Yes, but how do you define 'best-selling'?

The products that generate the most revenue in absolute terms?

The products with the best conversion rate?

Another, more advanced variant involves ranking products by multiplying their conversion rate by their gross margin. Indeed.

Behaviours are more complex than ratios

The way to model this problem using predictive analysis is the following:

Machine Learning for Merchandising

For a given user, a fixed point in time t, what is the product list p1,…pn to display in such a way to maximize revenue?

Using the conversion rate times a product's margin is a perfectly reasonable method to estimate this probability. However, it also implies a certain number of assumptions.

  • The first assumption is that the conversion rate is more or less constant throughout a product's lifespan. Except that quite often demand for a product will vary over its lifetime, depending on the season, sales promotions, or simply the length of time the product has been available online.

  • Another implicit assumption is that we chose each product independently. But that isn't necessarily always the case. For example, even if red boots regularly outsell black boots, it would be foolhardy to put only red boots on the landing page. Why? Because even if there is a strong red shoe contingent out there among your customer base, you need to include some black boots to satisfy the population that cares about black boots and black boots only.

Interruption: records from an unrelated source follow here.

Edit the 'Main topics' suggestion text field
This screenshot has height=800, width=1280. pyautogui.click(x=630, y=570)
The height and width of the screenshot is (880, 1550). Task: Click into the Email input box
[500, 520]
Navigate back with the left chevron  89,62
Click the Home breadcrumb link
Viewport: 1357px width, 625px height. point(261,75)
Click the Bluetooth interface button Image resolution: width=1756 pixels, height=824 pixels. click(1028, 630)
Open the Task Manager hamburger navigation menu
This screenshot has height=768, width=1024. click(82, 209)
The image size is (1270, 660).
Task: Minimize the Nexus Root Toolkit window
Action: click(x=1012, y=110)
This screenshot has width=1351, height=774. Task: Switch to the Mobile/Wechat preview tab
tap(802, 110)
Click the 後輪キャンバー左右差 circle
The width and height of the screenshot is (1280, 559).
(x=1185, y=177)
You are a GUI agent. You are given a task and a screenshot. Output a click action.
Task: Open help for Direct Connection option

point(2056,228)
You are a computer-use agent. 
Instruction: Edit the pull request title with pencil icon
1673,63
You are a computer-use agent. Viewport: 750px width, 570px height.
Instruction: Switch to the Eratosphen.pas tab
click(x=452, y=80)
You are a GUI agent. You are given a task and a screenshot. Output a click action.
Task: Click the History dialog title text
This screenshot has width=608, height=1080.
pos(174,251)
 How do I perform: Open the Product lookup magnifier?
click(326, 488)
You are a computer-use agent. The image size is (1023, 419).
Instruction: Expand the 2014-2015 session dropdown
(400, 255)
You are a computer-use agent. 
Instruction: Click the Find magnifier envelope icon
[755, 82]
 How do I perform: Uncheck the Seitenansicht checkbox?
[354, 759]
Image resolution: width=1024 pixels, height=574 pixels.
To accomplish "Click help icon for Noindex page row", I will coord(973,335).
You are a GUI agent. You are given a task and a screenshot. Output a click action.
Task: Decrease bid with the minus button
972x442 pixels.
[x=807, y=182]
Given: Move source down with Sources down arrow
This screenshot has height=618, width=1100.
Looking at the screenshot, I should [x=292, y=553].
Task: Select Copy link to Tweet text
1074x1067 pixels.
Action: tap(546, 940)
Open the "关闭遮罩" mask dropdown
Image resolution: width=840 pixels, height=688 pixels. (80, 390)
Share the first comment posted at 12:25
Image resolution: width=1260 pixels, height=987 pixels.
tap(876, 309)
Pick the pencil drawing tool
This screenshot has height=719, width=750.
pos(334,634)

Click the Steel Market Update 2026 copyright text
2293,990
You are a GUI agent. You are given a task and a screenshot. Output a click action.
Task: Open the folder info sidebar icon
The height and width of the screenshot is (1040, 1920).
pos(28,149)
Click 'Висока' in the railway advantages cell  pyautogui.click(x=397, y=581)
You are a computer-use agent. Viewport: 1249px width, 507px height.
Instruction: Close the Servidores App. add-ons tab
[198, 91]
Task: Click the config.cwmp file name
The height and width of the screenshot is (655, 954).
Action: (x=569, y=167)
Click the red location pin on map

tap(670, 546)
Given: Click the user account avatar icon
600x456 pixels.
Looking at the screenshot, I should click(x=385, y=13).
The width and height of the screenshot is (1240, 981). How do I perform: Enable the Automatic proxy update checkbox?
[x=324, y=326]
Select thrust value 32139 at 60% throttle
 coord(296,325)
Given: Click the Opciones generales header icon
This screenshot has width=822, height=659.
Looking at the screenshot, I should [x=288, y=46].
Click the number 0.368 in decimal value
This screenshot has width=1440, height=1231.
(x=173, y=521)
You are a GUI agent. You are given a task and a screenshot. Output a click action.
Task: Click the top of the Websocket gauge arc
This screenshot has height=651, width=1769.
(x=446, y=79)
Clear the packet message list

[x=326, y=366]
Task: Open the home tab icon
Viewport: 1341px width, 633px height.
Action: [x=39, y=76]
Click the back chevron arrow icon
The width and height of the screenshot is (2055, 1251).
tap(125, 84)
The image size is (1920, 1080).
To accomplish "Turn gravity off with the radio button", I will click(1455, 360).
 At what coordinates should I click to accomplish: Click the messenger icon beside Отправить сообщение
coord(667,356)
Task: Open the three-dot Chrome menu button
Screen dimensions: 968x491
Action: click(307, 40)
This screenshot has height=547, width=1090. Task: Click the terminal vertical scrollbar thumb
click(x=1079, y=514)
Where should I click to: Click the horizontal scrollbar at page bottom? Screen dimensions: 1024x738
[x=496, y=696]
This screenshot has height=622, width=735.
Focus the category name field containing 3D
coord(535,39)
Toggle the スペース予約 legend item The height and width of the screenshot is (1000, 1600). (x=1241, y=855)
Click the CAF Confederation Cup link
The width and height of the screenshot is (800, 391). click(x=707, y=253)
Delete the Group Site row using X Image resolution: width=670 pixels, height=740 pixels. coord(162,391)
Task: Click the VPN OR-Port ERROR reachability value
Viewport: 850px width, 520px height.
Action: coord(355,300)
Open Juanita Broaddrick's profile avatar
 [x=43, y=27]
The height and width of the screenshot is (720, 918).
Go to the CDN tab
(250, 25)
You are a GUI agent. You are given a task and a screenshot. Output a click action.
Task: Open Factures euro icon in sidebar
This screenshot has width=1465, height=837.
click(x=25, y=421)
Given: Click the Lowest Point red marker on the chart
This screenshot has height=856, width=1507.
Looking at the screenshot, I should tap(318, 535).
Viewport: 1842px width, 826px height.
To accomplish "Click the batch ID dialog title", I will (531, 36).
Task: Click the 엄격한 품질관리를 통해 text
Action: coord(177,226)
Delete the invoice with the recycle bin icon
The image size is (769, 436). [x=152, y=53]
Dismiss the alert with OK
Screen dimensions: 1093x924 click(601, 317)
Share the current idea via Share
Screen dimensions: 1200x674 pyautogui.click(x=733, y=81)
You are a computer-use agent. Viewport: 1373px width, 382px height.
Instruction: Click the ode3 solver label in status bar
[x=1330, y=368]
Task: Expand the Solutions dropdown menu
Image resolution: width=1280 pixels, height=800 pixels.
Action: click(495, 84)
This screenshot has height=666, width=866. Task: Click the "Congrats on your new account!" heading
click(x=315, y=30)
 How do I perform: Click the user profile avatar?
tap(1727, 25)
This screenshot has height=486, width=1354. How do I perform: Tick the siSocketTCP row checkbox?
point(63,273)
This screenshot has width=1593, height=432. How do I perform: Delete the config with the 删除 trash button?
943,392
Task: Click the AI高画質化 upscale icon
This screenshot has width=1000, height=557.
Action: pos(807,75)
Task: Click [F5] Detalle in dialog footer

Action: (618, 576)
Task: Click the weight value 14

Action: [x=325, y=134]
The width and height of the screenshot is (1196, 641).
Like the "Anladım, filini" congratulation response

  • A third assumption is that buying behavior doesn't change over time. But there are in fact many circumstances, like sales or an expected paycheque at the end of the month that influence buyer behavior, and making them prefer more or less expensive articles.

  • A fourth assumption is that all buyers behave in the same way. In reality, their geographic location, their city or their past buying behavior could allow you to predict which type or brand of boot to display, such as displaying cowboy boots for customers buying chaps, but not necessarily for other customers.

And then off the top of my head I began listing the implicit assumptions of the mathematical rule of three.

At this point my friend interrupted me:

"But how much more could I earn using a more advanced technique?"

I replied with:

"I don't know, perhaps….30%?"

I'll continue this explanation in a next post.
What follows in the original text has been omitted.